A sampling of leading all-flash array products includes the following:
- Dell EMC SC
- Dell EMC PowerStore
- Dell EMC PowerVault
- Fujitsu Eternus
- Hewlett Packard Enterprise (HPE) Alletra
- Hitachi Vantara Virtual Storage Platform
- Huawei OceanStor
- IBM FlashSystem
- NetApp All-Flash FAS
- NetApp SolidFire family -- including NetApp HCI (hyper-converged infrastructure)
- Pure Storage FlashArray
- Pure FlashBlade
- Tintri N-Series
- Tintri H-Series
Impact on hybrid arrays use cases
Falling flash prices, data growth and integrated data services have increased the appeal of all-flash arrays for many enterprises. This has led to industry speculation that all-flash storage can supplant hybrid arrays; although, there remain good reasons to consider using a hybrid storage infrastructure.
HDDs offer predictable performance at a fairly low cost per gigabyte; although, they use more power and are slower than flash, resulting in a high cost per input/output per second (IOPS). All-flash arrays also have a lower cost per IOPS, coupled with the advantages of speed and lower power consumption, but they carry a higher upfront acquisition price and per-gigabyte cost.
A hybrid flash array enables enterprises to strike a balance between relatively low cost and balanced performance. Since a hybrid array supports high-capacity disk drives, it offers greater total storage than an AFA.
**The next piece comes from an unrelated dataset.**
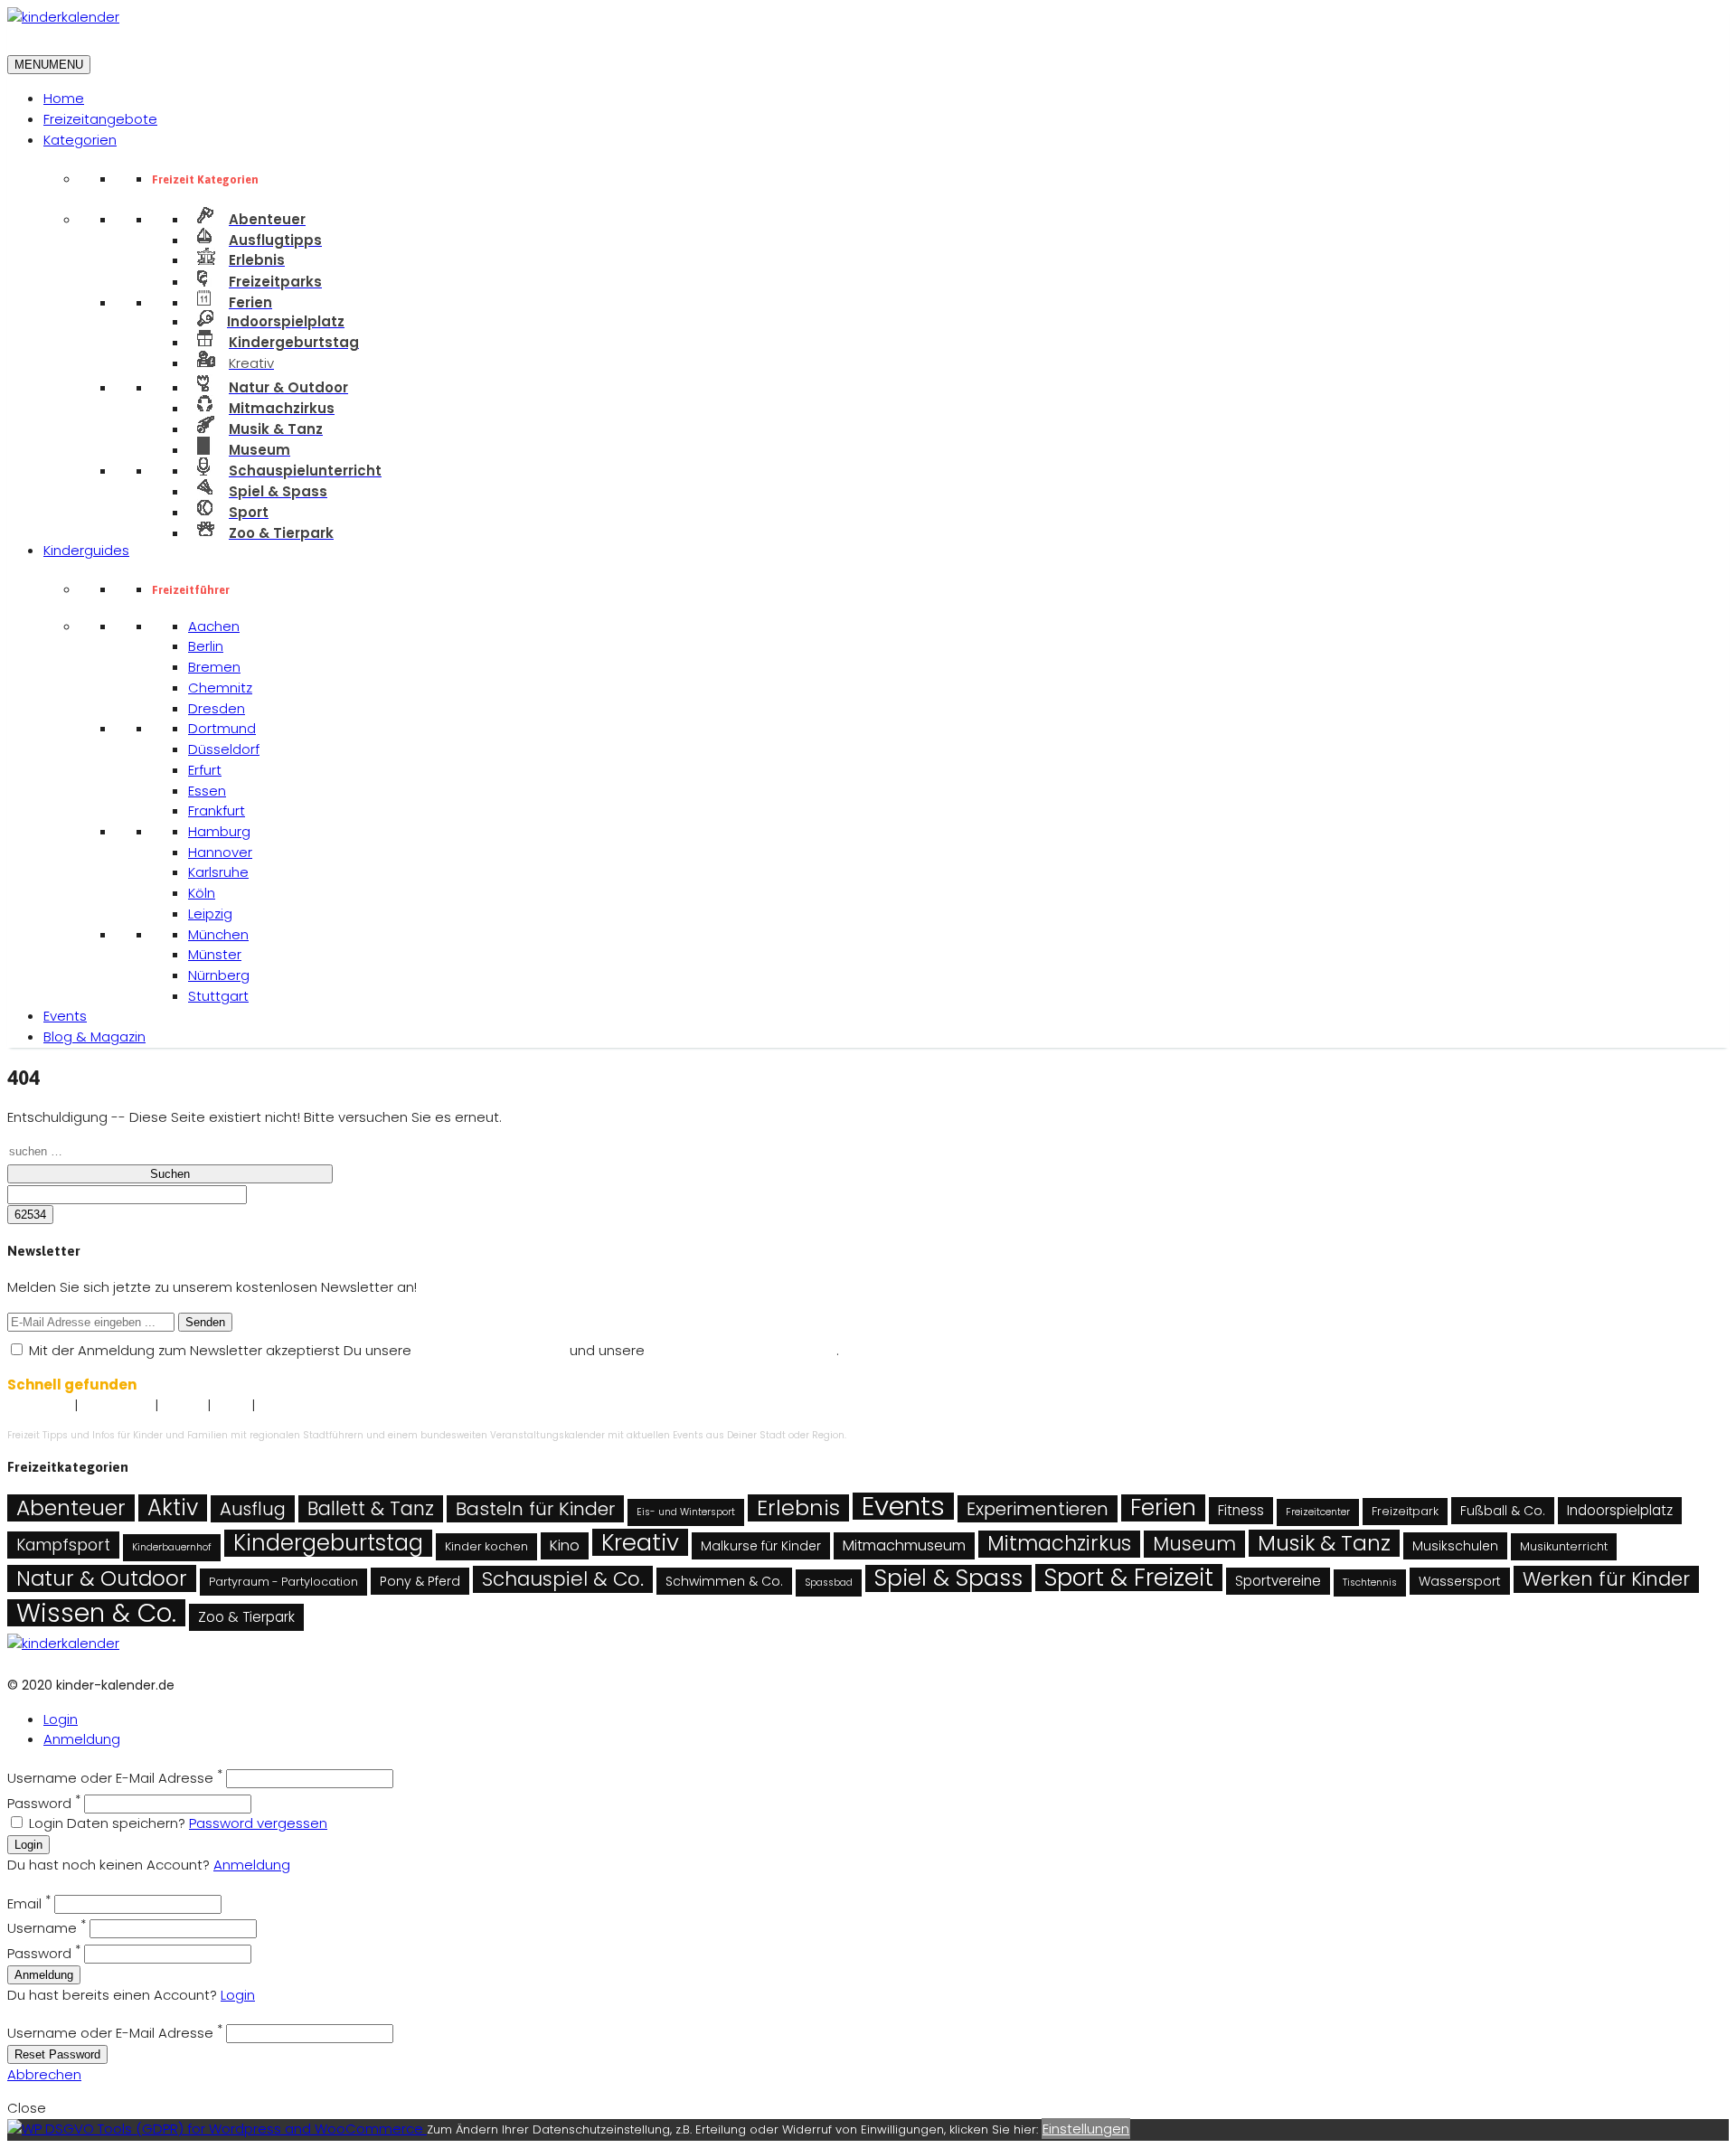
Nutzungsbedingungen (490, 1350)
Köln (201, 892)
All-flash NVMe and NVMe over fabrics
All-flash arrays based on nonvolatile memory express (NVMe) flash technologies represent the next phase of maturation. The NVMe host controller interface speeds data transfer by enabling an application to communicate directly with back-end storage.
NVMe is meant to be a faster alternative to the Small Computer System Interface standard that transfers data between a host and a target device. Development of the NVMe standard is under the auspices of NVM Express Inc., a nonprofit organization comprising more than 100-member technology companies.
The NVMe standard is widely considered to be the eventual successor to the Serial-Attached SCSI and Serial Advanced Technology Attachment protocols. NVMe form factors include add-in cards, U.2 2.5-inch and M.2 SSD devices.
Some of the NVMe-based products available include:
- HPE Alletra 9000 4-way NVMe Storage Base
- SuperMicro SuperStorage Systems
- Pure Storage FlashArray//X
- Tintri NVMe Flash N-Series
A handful of NVMe-flash startups are bringing products to market, as well, including:
- Excelero. Software-defined storage runs on any x86 server.
- Exten. Offers an open standard based NVMe over fabrics (NVMe-oF) platform.
- Pavilion Data Systems. Builds hyper parallel flash arrays.
Presently, storage vendors seem focused on creating flash storage systems based on NVMe-oF. These systems integrate custom NVMe flash modules as a fabric in place of a bunch of NVMe SSDs.
The NVMe-oF transport mechanism enables a long-distance connection between host devices and NVMe storage devices.
All-flash storage arrays in hyper-converged infrastructure
HCI systems combine computing, networking, storage and virtualization resources as an integrated appliance. Most hyper-convergence products are designed to use disk as front-end storage, relying on a moderate flash cache layer to accelerate applications or to use as cold storage.
However, all-flash HCI nodes are widely available.